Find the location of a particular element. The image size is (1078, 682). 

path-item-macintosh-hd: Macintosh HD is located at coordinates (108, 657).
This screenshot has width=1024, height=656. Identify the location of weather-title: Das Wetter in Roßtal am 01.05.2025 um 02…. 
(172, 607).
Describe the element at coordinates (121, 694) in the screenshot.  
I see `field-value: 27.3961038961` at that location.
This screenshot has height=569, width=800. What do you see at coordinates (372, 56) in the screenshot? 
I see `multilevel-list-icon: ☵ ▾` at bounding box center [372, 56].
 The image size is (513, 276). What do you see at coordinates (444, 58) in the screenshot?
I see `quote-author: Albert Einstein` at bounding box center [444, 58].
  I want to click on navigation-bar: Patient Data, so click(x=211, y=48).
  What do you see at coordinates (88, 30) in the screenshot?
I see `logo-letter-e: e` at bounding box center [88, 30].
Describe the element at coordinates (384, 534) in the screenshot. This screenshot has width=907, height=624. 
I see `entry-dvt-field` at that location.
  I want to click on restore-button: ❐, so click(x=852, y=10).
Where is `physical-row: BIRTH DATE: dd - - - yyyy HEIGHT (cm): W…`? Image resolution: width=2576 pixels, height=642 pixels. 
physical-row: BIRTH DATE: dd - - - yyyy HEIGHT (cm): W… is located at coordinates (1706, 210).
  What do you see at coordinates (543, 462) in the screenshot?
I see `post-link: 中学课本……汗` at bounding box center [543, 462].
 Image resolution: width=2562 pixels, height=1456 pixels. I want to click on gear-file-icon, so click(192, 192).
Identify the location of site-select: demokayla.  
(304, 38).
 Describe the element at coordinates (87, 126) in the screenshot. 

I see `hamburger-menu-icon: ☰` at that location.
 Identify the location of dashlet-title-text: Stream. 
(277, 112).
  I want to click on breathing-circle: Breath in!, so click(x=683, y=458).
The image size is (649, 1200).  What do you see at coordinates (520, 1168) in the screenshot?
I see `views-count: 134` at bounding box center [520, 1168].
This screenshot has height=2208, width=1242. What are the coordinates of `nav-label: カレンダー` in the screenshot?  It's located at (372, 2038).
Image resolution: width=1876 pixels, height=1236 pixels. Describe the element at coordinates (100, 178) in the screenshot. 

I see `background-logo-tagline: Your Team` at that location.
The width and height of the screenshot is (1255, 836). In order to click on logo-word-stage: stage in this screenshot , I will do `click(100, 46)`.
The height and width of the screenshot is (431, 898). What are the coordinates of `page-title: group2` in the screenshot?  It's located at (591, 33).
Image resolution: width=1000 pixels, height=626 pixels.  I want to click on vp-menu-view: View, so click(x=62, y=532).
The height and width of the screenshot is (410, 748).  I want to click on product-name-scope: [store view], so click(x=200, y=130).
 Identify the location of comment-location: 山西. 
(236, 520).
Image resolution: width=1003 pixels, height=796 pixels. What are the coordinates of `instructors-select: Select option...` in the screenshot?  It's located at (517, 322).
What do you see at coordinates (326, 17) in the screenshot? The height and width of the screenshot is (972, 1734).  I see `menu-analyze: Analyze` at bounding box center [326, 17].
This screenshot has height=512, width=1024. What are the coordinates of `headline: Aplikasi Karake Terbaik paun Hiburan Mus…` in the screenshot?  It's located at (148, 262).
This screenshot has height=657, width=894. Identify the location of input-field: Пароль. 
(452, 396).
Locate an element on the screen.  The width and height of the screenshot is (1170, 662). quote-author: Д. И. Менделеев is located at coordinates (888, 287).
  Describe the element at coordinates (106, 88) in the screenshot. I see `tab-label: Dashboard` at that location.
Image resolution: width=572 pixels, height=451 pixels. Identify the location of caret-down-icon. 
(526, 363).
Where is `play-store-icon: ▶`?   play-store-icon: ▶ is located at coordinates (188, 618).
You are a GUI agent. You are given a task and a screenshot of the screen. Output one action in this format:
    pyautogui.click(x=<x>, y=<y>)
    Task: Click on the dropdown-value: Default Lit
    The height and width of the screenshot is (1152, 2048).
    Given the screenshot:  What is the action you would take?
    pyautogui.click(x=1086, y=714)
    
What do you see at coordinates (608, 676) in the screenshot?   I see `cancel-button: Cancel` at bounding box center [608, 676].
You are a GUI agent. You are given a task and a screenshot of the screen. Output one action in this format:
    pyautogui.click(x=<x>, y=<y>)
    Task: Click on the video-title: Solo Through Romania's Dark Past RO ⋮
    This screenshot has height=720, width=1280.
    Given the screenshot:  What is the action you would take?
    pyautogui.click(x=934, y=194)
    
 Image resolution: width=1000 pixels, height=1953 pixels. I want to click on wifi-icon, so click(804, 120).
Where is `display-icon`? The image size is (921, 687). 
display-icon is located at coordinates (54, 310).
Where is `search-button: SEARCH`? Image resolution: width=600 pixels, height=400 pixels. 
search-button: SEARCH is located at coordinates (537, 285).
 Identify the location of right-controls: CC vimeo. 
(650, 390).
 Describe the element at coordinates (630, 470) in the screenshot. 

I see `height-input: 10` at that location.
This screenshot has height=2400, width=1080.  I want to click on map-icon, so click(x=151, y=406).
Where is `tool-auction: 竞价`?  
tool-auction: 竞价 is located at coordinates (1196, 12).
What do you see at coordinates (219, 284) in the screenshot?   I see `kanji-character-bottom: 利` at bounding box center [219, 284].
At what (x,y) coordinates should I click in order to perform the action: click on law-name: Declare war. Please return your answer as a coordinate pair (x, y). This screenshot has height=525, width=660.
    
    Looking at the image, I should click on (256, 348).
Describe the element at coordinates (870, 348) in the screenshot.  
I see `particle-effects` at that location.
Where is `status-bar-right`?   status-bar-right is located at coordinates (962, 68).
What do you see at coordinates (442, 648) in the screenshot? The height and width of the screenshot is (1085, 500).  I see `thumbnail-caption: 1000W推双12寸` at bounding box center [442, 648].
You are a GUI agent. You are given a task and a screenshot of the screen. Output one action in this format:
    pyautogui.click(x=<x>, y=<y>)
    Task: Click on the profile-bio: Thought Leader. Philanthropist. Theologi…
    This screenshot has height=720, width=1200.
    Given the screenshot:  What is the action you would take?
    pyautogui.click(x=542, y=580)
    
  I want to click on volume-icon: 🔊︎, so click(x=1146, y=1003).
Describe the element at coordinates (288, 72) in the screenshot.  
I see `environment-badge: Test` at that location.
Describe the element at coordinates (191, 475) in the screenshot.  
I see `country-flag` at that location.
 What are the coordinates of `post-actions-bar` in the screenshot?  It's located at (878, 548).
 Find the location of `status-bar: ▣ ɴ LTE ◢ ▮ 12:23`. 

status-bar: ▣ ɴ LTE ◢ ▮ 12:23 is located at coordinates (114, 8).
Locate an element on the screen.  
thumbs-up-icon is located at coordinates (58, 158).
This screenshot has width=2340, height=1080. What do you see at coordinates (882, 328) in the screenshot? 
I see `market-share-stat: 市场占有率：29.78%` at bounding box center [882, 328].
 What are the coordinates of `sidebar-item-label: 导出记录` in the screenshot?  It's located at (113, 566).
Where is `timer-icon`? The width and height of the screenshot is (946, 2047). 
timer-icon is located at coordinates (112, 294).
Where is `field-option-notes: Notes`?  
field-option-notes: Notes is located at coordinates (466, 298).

******

## What this task involves
Copy all of the material above word for word, keeping every line in its original order.

## Solution to this problem
Find the location of a particular element. The image size is (1078, 682). 

path-item-macintosh-hd: Macintosh HD is located at coordinates (108, 657).
This screenshot has width=1024, height=656. Identify the location of weather-title: Das Wetter in Roßtal am 01.05.2025 um 02…. 
(172, 607).
Describe the element at coordinates (121, 694) in the screenshot.  
I see `field-value: 27.3961038961` at that location.
This screenshot has height=569, width=800. What do you see at coordinates (372, 56) in the screenshot? 
I see `multilevel-list-icon: ☵ ▾` at bounding box center [372, 56].
 The image size is (513, 276). What do you see at coordinates (444, 58) in the screenshot?
I see `quote-author: Albert Einstein` at bounding box center [444, 58].
  I want to click on navigation-bar: Patient Data, so click(x=211, y=48).
  What do you see at coordinates (88, 30) in the screenshot?
I see `logo-letter-e: e` at bounding box center [88, 30].
Describe the element at coordinates (384, 534) in the screenshot. This screenshot has width=907, height=624. 
I see `entry-dvt-field` at that location.
  I want to click on restore-button: ❐, so click(x=852, y=10).
Where is `physical-row: BIRTH DATE: dd - - - yyyy HEIGHT (cm): W…`? Image resolution: width=2576 pixels, height=642 pixels. 
physical-row: BIRTH DATE: dd - - - yyyy HEIGHT (cm): W… is located at coordinates (1706, 210).
  What do you see at coordinates (543, 462) in the screenshot?
I see `post-link: 中学课本……汗` at bounding box center [543, 462].
 Image resolution: width=2562 pixels, height=1456 pixels. I want to click on gear-file-icon, so click(192, 192).
Identify the location of site-select: demokayla.  
(304, 38).
 Describe the element at coordinates (87, 126) in the screenshot. 

I see `hamburger-menu-icon: ☰` at that location.
 Identify the location of dashlet-title-text: Stream. 
(277, 112).
  I want to click on breathing-circle: Breath in!, so click(x=683, y=458).
The image size is (649, 1200).  What do you see at coordinates (520, 1168) in the screenshot?
I see `views-count: 134` at bounding box center [520, 1168].
This screenshot has height=2208, width=1242. What are the coordinates of `nav-label: カレンダー` in the screenshot?  It's located at (372, 2038).
Image resolution: width=1876 pixels, height=1236 pixels. Describe the element at coordinates (100, 178) in the screenshot. 

I see `background-logo-tagline: Your Team` at that location.
The width and height of the screenshot is (1255, 836). In order to click on logo-word-stage: stage in this screenshot , I will do `click(100, 46)`.
The height and width of the screenshot is (431, 898). What are the coordinates of `page-title: group2` in the screenshot?  It's located at (591, 33).
Image resolution: width=1000 pixels, height=626 pixels.  I want to click on vp-menu-view: View, so click(x=62, y=532).
The height and width of the screenshot is (410, 748).  I want to click on product-name-scope: [store view], so click(x=200, y=130).
 Identify the location of comment-location: 山西. 
(236, 520).
Image resolution: width=1003 pixels, height=796 pixels. What are the coordinates of `instructors-select: Select option...` in the screenshot?  It's located at (517, 322).
What do you see at coordinates (326, 17) in the screenshot? The height and width of the screenshot is (972, 1734).  I see `menu-analyze: Analyze` at bounding box center [326, 17].
This screenshot has height=512, width=1024. What are the coordinates of `headline: Aplikasi Karake Terbaik paun Hiburan Mus…` in the screenshot?  It's located at (148, 262).
This screenshot has height=657, width=894. Identify the location of input-field: Пароль. 
(452, 396).
Locate an element on the screen.  The width and height of the screenshot is (1170, 662). quote-author: Д. И. Менделеев is located at coordinates (888, 287).
  Describe the element at coordinates (106, 88) in the screenshot. I see `tab-label: Dashboard` at that location.
Image resolution: width=572 pixels, height=451 pixels. Identify the location of caret-down-icon. 
(526, 363).
Where is `play-store-icon: ▶`?   play-store-icon: ▶ is located at coordinates (188, 618).
You are a GUI agent. You are given a task and a screenshot of the screen. Output one action in this format:
    pyautogui.click(x=<x>, y=<y>)
    Task: Click on the dropdown-value: Default Lit
    The height and width of the screenshot is (1152, 2048).
    Given the screenshot:  What is the action you would take?
    pyautogui.click(x=1086, y=714)
    
What do you see at coordinates (608, 676) in the screenshot?   I see `cancel-button: Cancel` at bounding box center [608, 676].
You are a GUI agent. You are given a task and a screenshot of the screen. Output one action in this format:
    pyautogui.click(x=<x>, y=<y>)
    Task: Click on the video-title: Solo Through Romania's Dark Past RO ⋮
    This screenshot has height=720, width=1280.
    Given the screenshot:  What is the action you would take?
    pyautogui.click(x=934, y=194)
    
 Image resolution: width=1000 pixels, height=1953 pixels. I want to click on wifi-icon, so click(804, 120).
Where is `display-icon`? The image size is (921, 687). 
display-icon is located at coordinates (54, 310).
Where is `search-button: SEARCH`? Image resolution: width=600 pixels, height=400 pixels. 
search-button: SEARCH is located at coordinates (537, 285).
 Identify the location of right-controls: CC vimeo. 
(650, 390).
 Describe the element at coordinates (630, 470) in the screenshot. 

I see `height-input: 10` at that location.
This screenshot has height=2400, width=1080.  I want to click on map-icon, so click(x=151, y=406).
Where is `tool-auction: 竞价`?  
tool-auction: 竞价 is located at coordinates (1196, 12).
What do you see at coordinates (219, 284) in the screenshot?   I see `kanji-character-bottom: 利` at bounding box center [219, 284].
At what (x,y) coordinates should I click in order to perform the action: click on law-name: Declare war. Please return your answer as a coordinate pair (x, y). This screenshot has height=525, width=660.
    
    Looking at the image, I should click on (256, 348).
Describe the element at coordinates (870, 348) in the screenshot.  
I see `particle-effects` at that location.
Where is `status-bar-right`?   status-bar-right is located at coordinates (962, 68).
What do you see at coordinates (442, 648) in the screenshot? The height and width of the screenshot is (1085, 500).  I see `thumbnail-caption: 1000W推双12寸` at bounding box center [442, 648].
You are a GUI agent. You are given a task and a screenshot of the screen. Output one action in this format:
    pyautogui.click(x=<x>, y=<y>)
    Task: Click on the profile-bio: Thought Leader. Philanthropist. Theologi…
    This screenshot has height=720, width=1200.
    Given the screenshot:  What is the action you would take?
    pyautogui.click(x=542, y=580)
    
  I want to click on volume-icon: 🔊︎, so click(x=1146, y=1003).
Describe the element at coordinates (288, 72) in the screenshot.  
I see `environment-badge: Test` at that location.
Describe the element at coordinates (191, 475) in the screenshot.  
I see `country-flag` at that location.
 What are the coordinates of `post-actions-bar` in the screenshot?  It's located at (878, 548).
 Find the location of `status-bar: ▣ ɴ LTE ◢ ▮ 12:23`. 

status-bar: ▣ ɴ LTE ◢ ▮ 12:23 is located at coordinates (114, 8).
Locate an element on the screen.  
thumbs-up-icon is located at coordinates (58, 158).
This screenshot has width=2340, height=1080. What do you see at coordinates (882, 328) in the screenshot? 
I see `market-share-stat: 市场占有率：29.78%` at bounding box center [882, 328].
 What are the coordinates of `sidebar-item-label: 导出记录` in the screenshot?  It's located at (113, 566).
Where is `timer-icon`? The width and height of the screenshot is (946, 2047). 
timer-icon is located at coordinates (112, 294).
Where is `field-option-notes: Notes`?  
field-option-notes: Notes is located at coordinates (466, 298).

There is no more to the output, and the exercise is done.